----- Material provided -----

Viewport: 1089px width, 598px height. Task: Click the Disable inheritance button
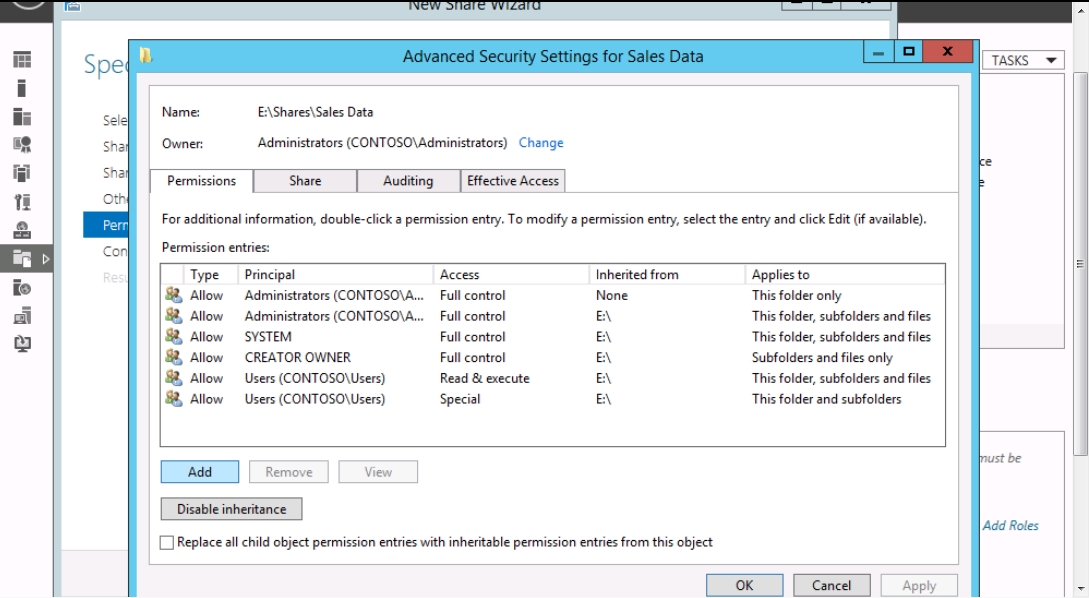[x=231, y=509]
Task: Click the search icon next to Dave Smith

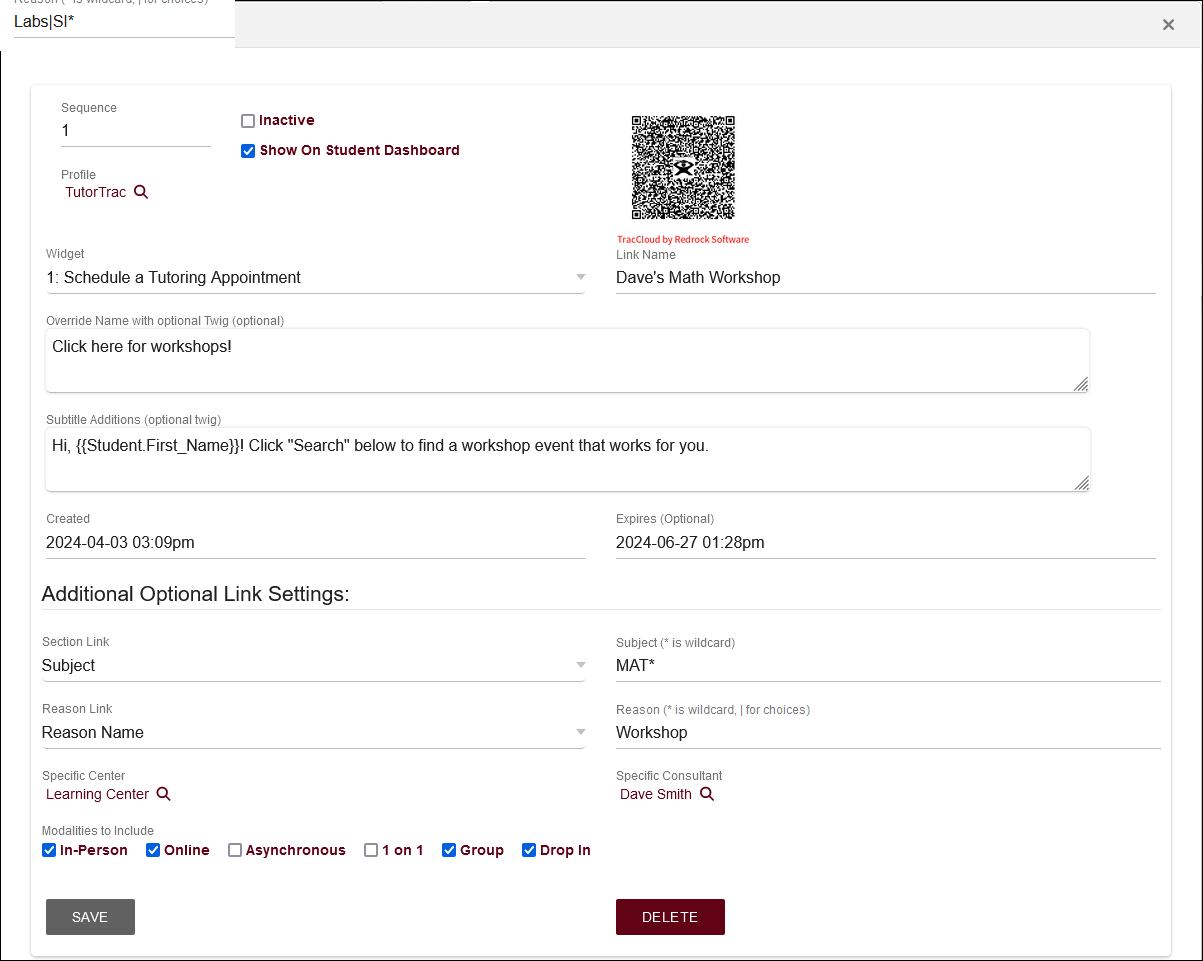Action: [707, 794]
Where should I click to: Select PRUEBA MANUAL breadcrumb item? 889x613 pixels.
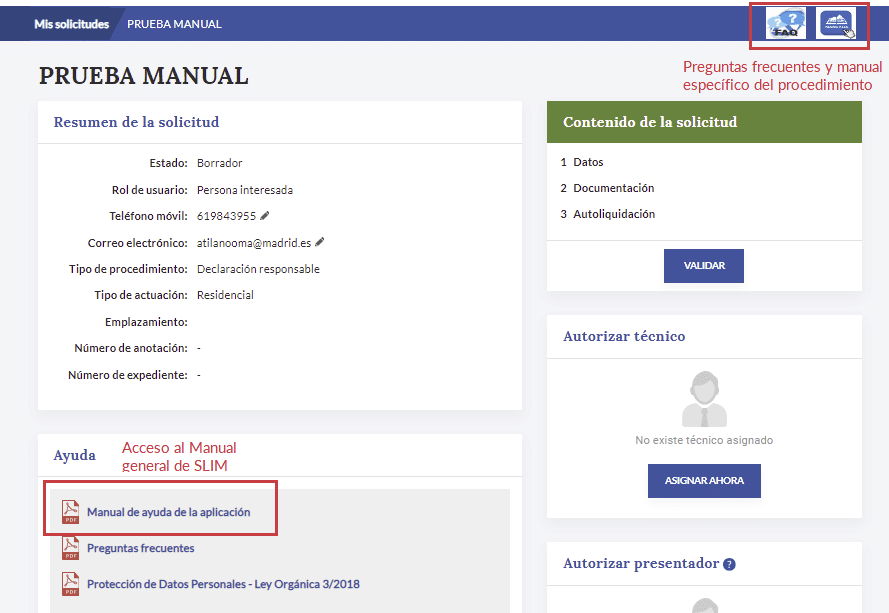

-----

Without the pictures, retype all of the data above exactly.

Viewport: 1089px width, 598px height. Task: Click the Disable inheritance button
[x=231, y=509]
Task: Click the search icon next to Dave Smith

Action: [707, 794]
Where should I click to: Select PRUEBA MANUAL breadcrumb item? 889x613 pixels.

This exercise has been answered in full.